Już teraz związki zawodowe grożą protestami i strajkami, a emerytury są jednym z głównych punktów zapalnych. „Podczas manifestacji moje zdjęcie będzie pewnie widniało na transparentach” – stwierdził Jambon z ironicznym uśmiechem, ostrzegając jednocześnie swoją rodzinę przed nadchodzącą burzą.
Nowe podejście do politycznej walki
Jambon od początku nowej kadencji w parlamencie zademonstrował bardziej ofensywny styl niż ten, który prezentował jako premier rządu flamandzkiego. W trakcie debaty w Izbie Reprezentantów ostro zareagował na krytykę ze strony Partii Pracy (PVDA), zarzucając jej kłamstwa i brak znajomości rządowego programu.
Jego stanowcza postawa przypomina jego wcześniejsze starcia z okresu, gdy był ministrem spraw wewnętrznych (2014–2018).
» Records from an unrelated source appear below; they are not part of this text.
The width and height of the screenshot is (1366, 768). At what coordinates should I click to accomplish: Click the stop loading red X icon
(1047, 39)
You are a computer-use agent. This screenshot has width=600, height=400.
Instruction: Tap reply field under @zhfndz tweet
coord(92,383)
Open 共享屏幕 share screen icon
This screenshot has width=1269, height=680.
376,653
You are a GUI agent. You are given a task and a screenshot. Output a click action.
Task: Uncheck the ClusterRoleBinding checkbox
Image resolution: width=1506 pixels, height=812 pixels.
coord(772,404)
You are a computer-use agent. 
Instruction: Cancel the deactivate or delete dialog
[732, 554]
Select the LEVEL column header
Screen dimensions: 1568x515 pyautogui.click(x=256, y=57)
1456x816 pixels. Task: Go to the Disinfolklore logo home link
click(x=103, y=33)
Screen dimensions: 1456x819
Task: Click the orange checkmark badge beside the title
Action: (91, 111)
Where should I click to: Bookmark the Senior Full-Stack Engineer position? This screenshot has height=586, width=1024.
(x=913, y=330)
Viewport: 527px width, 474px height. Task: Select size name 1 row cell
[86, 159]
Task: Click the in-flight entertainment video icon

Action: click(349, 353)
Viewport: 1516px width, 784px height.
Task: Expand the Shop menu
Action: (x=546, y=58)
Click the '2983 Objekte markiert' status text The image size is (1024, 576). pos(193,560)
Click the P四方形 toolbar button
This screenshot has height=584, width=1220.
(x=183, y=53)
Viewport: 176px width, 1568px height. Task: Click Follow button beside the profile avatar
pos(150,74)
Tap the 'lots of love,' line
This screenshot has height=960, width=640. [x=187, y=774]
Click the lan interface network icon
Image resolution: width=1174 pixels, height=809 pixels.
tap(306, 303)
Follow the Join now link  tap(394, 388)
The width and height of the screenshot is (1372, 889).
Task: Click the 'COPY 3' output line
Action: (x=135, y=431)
Wtedy często ścierał się z przedstawicielami związków zawodowych, co skutkowało nawet listem otwartym od związku ACOD, który sprzeciwiał się jego kandydaturze na premiera. Jednak nie wszystkie organizacje oceniały go negatywnie – przedstawiciele policyjnego związku VSOA podkreślają, że po trudnym początku udało się wypracować dobrą współpracę.
Zadanie pełne wyzwań
Jambon zapowiedział, że zamierza współpracować z przedstawicielami związków zawodowych, choć sceptycy podkreślają jego skłonność do podejmowania decyzji bez konsultacji. Przykładem jest kontrowersyjna decyzja o zamknięciu czterech jednostek cywilnej obrony, przy jednoczesnym pozostawieniu otwartej placówki w jego rodzinnej miejscowości Brasschaat.
Eksperci zastanawiają się, jak Jambon poradzi sobie z napięciami wokół reform. Profesor Dave Sinardet wskazuje, że Jambon lepiej radzi sobie przy stole negocjacyjnym niż w sytuacjach kryzysowych, gdzie kluczowa jest umiejętność komunikacji. Sam Bart De Wever, lider N-VA, opisał go kiedyś jako człowieka, który „potrafi piłować grube deski, ale z finezją wykonania bywa gorzej”.
Przyszłość reform
Przed Janem Jambonem stoi trudne zadanie wyważenia między reformami, presją ze strony związków zawodowych a oczekiwaniami koalicji rządzącej. Jedno jest pewne – jego działania w najbliższych miesiącach będą uważnie obserwowane, a każda decyzja może wpłynąć na jego polityczny dorobek oraz kształt belgijskiego systemu emerytalnego na lata.